→ YOUR ASSIGNMENT:
Each line in the records that mentions the word "Enable" needs to be listed.

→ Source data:
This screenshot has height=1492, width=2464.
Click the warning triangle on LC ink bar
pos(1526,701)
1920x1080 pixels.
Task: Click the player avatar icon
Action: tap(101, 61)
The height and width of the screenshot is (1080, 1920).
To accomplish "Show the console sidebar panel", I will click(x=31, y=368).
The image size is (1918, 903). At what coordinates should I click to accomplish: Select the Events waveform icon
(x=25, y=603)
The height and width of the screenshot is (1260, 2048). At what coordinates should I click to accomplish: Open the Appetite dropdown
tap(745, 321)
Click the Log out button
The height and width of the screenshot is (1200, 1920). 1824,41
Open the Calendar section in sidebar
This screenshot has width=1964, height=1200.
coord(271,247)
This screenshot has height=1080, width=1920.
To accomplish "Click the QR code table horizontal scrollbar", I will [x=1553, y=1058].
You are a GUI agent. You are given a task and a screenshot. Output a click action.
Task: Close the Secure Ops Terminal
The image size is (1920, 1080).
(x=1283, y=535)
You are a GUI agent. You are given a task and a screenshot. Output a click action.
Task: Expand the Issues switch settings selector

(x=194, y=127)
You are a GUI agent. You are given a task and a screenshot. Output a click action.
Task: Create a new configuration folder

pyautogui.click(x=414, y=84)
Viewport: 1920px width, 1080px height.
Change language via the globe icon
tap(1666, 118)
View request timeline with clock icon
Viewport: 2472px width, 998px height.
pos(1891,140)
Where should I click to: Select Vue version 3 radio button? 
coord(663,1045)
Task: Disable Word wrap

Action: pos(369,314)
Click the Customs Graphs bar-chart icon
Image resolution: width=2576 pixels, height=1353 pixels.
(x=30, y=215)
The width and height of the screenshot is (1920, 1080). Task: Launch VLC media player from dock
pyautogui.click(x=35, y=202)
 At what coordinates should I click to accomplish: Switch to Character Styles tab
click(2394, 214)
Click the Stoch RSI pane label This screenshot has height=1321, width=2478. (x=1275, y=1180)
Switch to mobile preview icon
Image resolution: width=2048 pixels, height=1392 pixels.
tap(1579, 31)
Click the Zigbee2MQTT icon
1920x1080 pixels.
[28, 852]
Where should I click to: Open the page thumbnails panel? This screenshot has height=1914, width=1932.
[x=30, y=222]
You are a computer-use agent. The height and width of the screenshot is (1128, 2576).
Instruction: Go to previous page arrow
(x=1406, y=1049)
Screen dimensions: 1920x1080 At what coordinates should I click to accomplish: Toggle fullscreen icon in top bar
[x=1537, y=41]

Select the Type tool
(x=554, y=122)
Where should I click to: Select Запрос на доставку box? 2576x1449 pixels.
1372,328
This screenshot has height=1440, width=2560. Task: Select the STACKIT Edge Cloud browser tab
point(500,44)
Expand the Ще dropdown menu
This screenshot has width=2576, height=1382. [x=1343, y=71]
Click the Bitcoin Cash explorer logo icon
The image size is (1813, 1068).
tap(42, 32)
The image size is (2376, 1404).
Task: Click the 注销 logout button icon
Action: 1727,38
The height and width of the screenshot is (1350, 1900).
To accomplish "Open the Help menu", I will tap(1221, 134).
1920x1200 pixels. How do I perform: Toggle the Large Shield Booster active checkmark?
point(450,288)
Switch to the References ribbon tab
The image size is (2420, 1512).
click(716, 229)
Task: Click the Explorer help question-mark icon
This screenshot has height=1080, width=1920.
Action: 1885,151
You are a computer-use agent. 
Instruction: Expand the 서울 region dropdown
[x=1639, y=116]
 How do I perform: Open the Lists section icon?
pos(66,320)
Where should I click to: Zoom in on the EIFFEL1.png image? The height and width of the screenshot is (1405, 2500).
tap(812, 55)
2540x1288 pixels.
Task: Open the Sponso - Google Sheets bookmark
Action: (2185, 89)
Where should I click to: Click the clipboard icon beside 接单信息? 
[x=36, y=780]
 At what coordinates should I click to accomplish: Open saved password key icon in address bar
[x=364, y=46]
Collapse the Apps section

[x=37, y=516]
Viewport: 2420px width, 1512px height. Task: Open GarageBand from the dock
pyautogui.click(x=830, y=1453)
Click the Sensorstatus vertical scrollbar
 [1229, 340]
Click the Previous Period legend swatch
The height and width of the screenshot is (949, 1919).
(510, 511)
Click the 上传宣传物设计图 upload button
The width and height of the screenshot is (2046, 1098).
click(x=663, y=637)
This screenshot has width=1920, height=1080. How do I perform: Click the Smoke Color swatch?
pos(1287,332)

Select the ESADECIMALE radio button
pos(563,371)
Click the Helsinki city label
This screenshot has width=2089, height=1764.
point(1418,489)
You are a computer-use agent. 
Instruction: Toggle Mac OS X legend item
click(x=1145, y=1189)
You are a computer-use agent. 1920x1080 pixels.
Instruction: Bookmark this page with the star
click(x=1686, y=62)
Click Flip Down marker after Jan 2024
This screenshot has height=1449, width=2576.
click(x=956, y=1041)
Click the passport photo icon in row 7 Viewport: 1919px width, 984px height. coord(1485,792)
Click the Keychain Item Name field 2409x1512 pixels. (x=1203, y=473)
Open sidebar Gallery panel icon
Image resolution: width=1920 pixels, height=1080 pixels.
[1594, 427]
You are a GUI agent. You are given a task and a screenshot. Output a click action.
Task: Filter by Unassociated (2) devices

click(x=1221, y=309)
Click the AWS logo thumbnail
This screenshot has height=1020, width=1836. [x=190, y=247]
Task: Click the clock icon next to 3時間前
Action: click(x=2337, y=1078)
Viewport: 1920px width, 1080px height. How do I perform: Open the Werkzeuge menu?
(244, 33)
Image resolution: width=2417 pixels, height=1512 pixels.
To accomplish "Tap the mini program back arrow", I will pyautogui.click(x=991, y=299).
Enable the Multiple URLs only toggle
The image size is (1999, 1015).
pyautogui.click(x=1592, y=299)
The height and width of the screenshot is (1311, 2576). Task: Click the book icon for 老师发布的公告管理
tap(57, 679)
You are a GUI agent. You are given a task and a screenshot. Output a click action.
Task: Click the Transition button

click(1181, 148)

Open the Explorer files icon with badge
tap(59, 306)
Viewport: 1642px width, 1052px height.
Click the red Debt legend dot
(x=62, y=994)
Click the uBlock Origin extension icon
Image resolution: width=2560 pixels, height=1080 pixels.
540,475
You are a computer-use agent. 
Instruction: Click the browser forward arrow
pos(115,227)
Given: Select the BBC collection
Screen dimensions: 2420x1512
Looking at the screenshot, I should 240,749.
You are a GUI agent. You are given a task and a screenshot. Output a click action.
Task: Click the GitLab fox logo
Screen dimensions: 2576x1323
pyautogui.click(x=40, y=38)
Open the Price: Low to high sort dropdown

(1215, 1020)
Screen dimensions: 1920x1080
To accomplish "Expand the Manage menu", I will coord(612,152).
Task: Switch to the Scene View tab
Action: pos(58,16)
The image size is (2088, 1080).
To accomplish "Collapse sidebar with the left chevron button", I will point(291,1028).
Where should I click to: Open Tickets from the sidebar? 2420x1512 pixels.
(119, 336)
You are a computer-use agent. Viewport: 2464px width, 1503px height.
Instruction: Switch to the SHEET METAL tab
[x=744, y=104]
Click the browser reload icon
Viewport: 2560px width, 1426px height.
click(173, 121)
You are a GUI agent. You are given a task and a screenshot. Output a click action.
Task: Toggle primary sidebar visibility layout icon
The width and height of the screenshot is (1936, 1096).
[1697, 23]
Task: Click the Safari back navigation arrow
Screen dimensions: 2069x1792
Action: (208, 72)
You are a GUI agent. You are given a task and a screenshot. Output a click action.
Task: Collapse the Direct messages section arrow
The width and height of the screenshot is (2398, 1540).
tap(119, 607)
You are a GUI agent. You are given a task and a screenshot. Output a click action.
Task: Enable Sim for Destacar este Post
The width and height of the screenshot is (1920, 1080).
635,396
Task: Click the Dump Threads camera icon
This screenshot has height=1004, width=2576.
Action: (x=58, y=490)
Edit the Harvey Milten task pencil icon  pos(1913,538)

→ EXERCISE ANSWER:
Enable the Multiple URLs only toggle
Task: Enable Sim for Destacar este Post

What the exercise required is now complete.